The magazine's first article, "Lions Can't Lose and They Hate Lucy," appears just after the nominations ballot and highlights the international flavor of television. Saudi Arabia had a major problem with I Love Lucy as the strong-willed Lucille Ball was perceived by the Saudis, perhaps correctly, as dominating husband Desi Arnaz. I Love Lucy was forbidden in Saudi Arabia.

The article mentions several other nations. The Japanese were comfortable with post-WW II shows like Air Power, Navy Log depicting the Japanese defeat in World War II but a Japanese sponsor didn't like nature shows showing a lion being shot, reason being the Japanese sponsor "Dr. Lion's Tooth Paste" preferred not to see the lion defeated in any form or fashion. Fulgencio Batista, the Cuban dictator rejected Gunsmoke for the Cuban audience, as the dictator feared the show's gun play might encourage a revolution. And American television companies rejected Spain's currency, the peseta, as payment for television product. They wanted dollars.  The more things change...

Richard Boone had praise for directors of series Westerns, including a guy named Gene Rodenberry, though cowboy shows were considered inferior to the high art dramatic shows of the time, including Playhouse 90. Here's Boone's comment:

"There's a kind of snobbery," says Boone, "in live TV that carries with it the implication of pure art. Why? I don't know. All I know is that as far as I'm concerned Have Gun is better produced, better written and better directed than-- that thing."

Seems to me, Boone won that argument. Live TV dramas leave something to be desired and have largely fallen by the wayside.
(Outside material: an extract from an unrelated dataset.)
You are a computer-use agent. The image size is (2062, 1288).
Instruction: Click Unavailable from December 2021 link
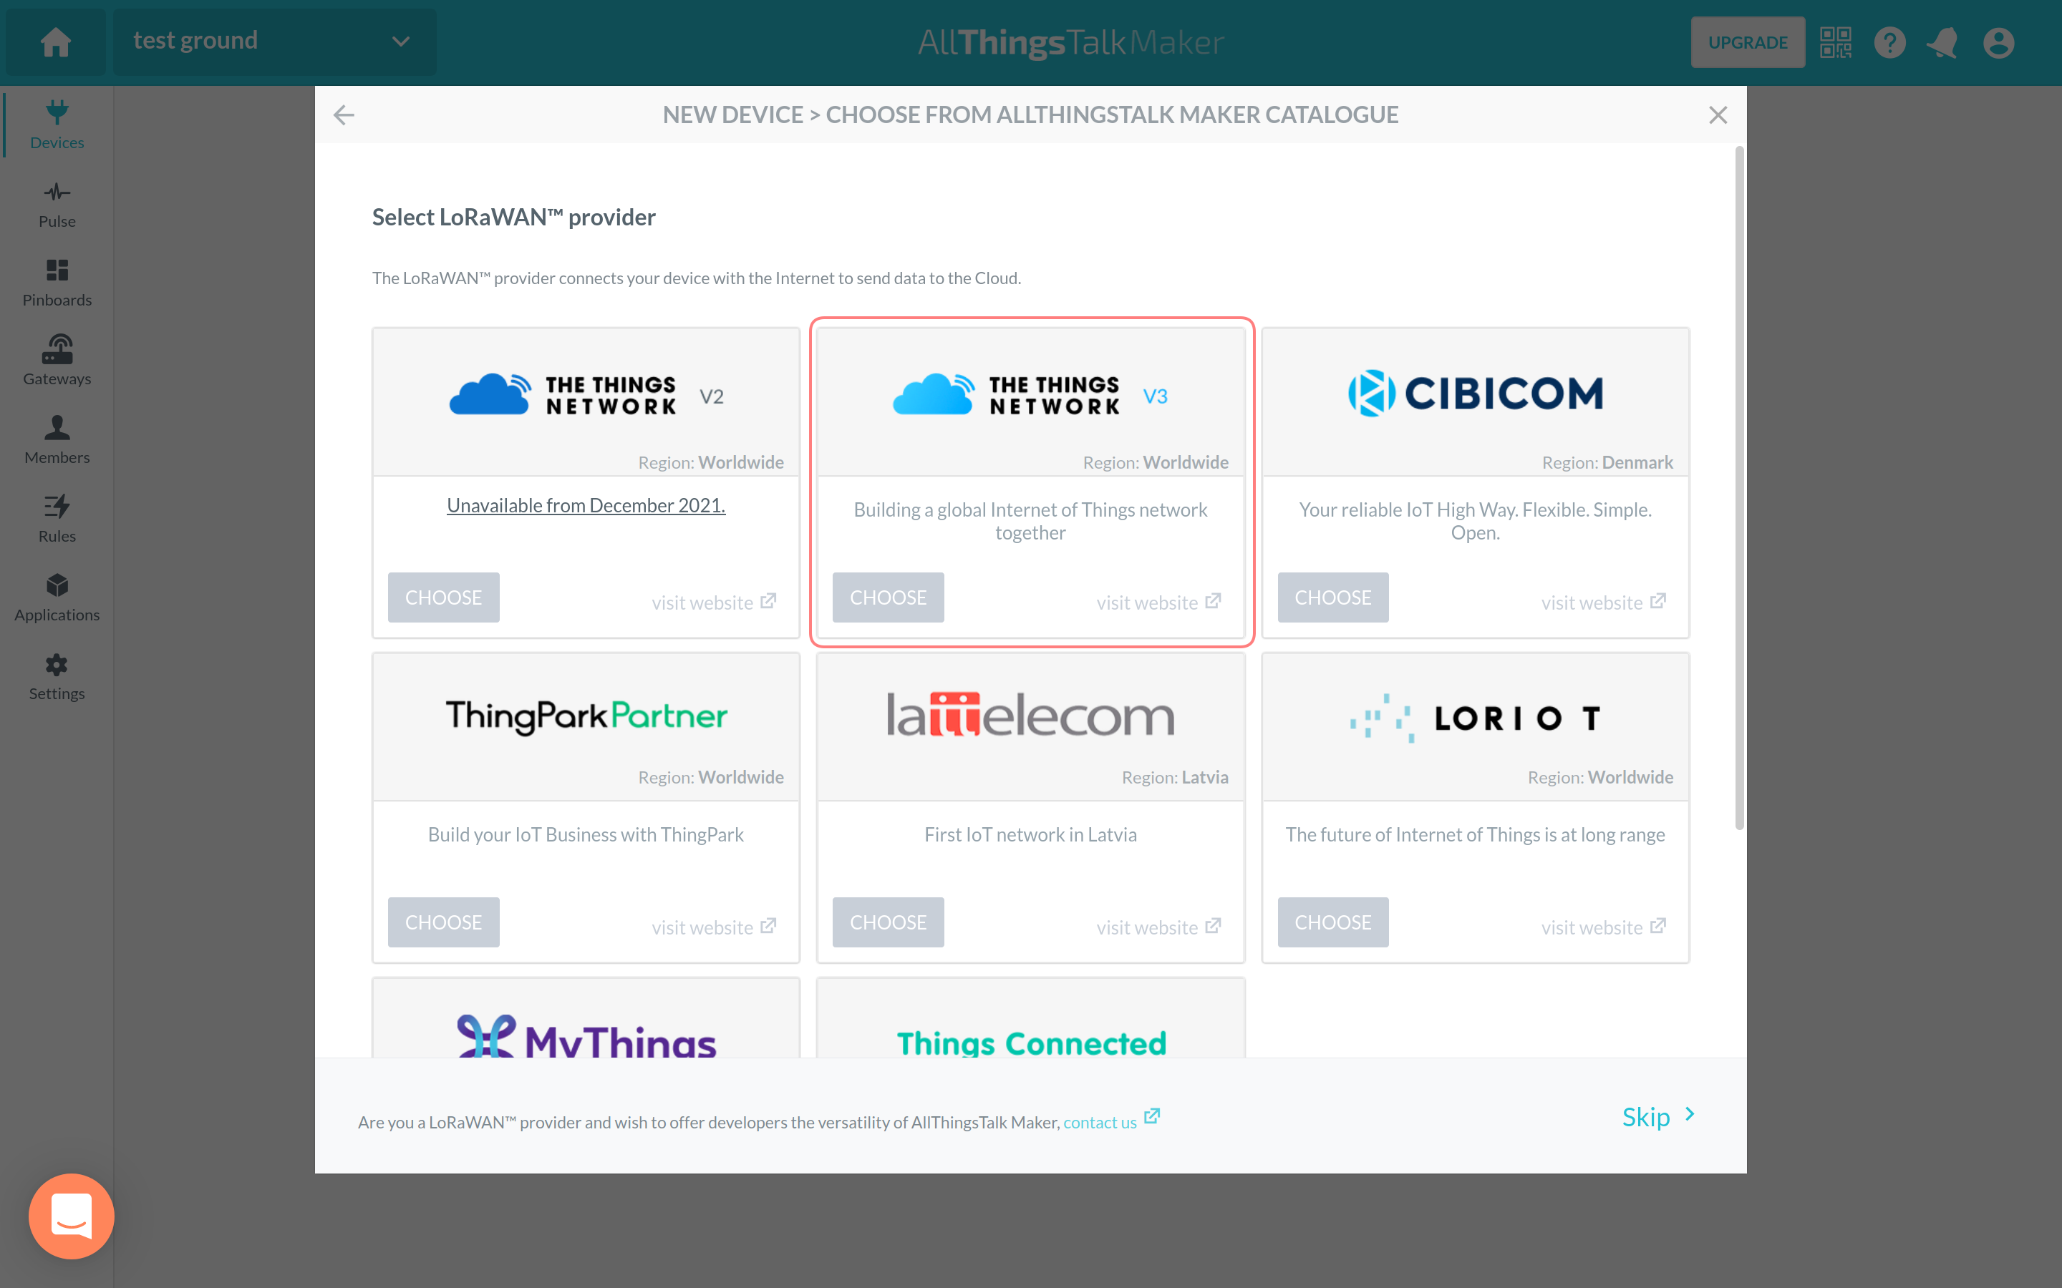586,505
Jack Paar's show was going strong every evening at 11:00 PM airtime in Austin, Texas. Jack's guests that week included Phyllis Dyller, Charley Weaver, and "singer Florence Henderson of the Today  show." Steve Allen had a program on the schedule for Monday night, 9:00 PM, showing the Tonight Show host had already shifted from Steve Allen to Jack Paar.

And ABC's Friday night Boxing featured Emile Griffith in a welterweight bout against Gaspar Ortega from Tijuana, Mexico. "This is the TV debut of Griffith, 1958 National Golden Gloves champion." A little more than a year later Emile Griffith fought and killed Benny "Kid" Paret in a controversial match that led to the cancellation of the ABC's boxing program.

Boxing popularity on television has fallen off since those early days of the medium, mainly become a niche sport, and McLuhan explained that a hot war, like Vietnam, does not work well with a cool medium like television. We participate, interact intimately with the TV flow of electrons. Such intimacy makes war, and possibly a boxing match, too hot for handling by our central nervous system.